Skyrim? On MY Minecraft server?
A little over two years ago, I wrote Hey Poor Player’s preview post for Citadel: Forged With Fire while it was still in Early Access, and I’m going to be upfront with you — it feels the same.
Perhaps that’s a good thing — the game in Early Access was already pretty close to being done, so it felt like all it needed was some AI tweaks and polishing.
Two years later, I’m left with mixed feelings.
Let’s start at the beginning:
Citadel: Forged With Fire, developed by Blue Isle Studios and Virtual Basement LLC, is best described as a fantasy sandbox MMORPG. After a very basic character customization screen (and I do mean basic — male/female human race, four heads, four hairstyles), you’re literally forged with fire and born into this fantasy realm. There’s a wizard who issues tutorial quests that get you quickly acquainted with the world, and then it’s up to you to do as you wish.
The early game is really all about leveling up and crafting — you’re going to want to build your base near a fast travel zone, and to do this, you’ll need to collect materials. Pick up stone, wood, and other items with your bare hands or collect using an axe or wand. Picking up items yields EXP, so feel free to go crazy and pick up everything within sight, because you’re going to want to be level 25 or so before you actually start questing.
If getting to level 25 before you even start the game sounds daunting, don’t worry too much — you can create your own server and tweak the settings so that you level up quicker. For example, I joined one server that gave me 3 EXP for each item I picked up, but when setting up my own server, I changed it so that I collected 10 EXP for each item. There are a lot more options for players to choose from in server settings, which allows freedom of playstyle. It’s nice.
Speaking of building — it’s honestly hard to not make this the focus of Citadel: Forged With Fire. There are so many building and crafting things to do that you won’t notice literal hours go by while base-building. I would add a platform or two thinking that would be enough room, then go collect more wood, only to come back and expand the square-footage, add a second floor, build traps, etc. It took a LOT of work to build my cozy home, and even then it was just a pitiful excuse of a hut in comparison to some of the architectural triumphs you can create.

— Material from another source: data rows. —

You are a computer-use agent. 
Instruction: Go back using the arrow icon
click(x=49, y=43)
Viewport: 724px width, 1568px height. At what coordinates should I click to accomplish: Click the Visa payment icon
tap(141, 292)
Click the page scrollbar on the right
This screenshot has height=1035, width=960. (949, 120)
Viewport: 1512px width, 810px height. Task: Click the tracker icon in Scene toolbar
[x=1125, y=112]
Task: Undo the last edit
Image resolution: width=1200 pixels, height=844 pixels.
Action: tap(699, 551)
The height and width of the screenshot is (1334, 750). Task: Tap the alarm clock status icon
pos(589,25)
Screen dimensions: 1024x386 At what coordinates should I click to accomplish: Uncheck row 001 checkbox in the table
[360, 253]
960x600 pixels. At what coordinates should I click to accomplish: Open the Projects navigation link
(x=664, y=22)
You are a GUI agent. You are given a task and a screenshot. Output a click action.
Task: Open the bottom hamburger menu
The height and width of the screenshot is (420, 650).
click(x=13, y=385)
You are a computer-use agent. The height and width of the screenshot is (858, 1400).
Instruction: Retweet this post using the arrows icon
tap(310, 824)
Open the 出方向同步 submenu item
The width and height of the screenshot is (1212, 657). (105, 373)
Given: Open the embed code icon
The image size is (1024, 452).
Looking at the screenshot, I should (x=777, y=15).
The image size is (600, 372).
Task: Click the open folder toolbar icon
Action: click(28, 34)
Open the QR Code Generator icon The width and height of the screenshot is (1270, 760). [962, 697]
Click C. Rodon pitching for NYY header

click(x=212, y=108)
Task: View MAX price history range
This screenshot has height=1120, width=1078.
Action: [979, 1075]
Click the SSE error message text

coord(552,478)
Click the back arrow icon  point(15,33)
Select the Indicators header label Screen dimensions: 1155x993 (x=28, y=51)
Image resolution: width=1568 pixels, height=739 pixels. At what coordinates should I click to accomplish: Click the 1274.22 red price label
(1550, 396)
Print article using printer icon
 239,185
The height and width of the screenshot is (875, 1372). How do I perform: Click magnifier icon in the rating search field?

While resource-hunting, players won’t be able to ignore just how beautiful the scenery is. I was instantly reminded of Skyrim, if only because of how often I would just look around and notice all the lovely foliage. What also makes the setting interesting is that time actively passes in-game (there’s a clock up top telling players what time it is); additionally, there are weather changes, as rain will occasionally pour from the heavens. Little details like this were definitely welcome changes to break up the monotony of item-collecting.
Another thing I found immensely gratifying was the knowledge system; when you level up, you are granted knowledge points, which you can use to unlock new things to craft, such as crafting stations, building materials, and weapons. It’s easy to get lost when it comes to skill trees with a lot of moving parts, but where Citadel: Forged With Fire deserves credit is that everything is pretty straight-forward and easily understandable. It’s like the devs knew that this was going to focus on base-building…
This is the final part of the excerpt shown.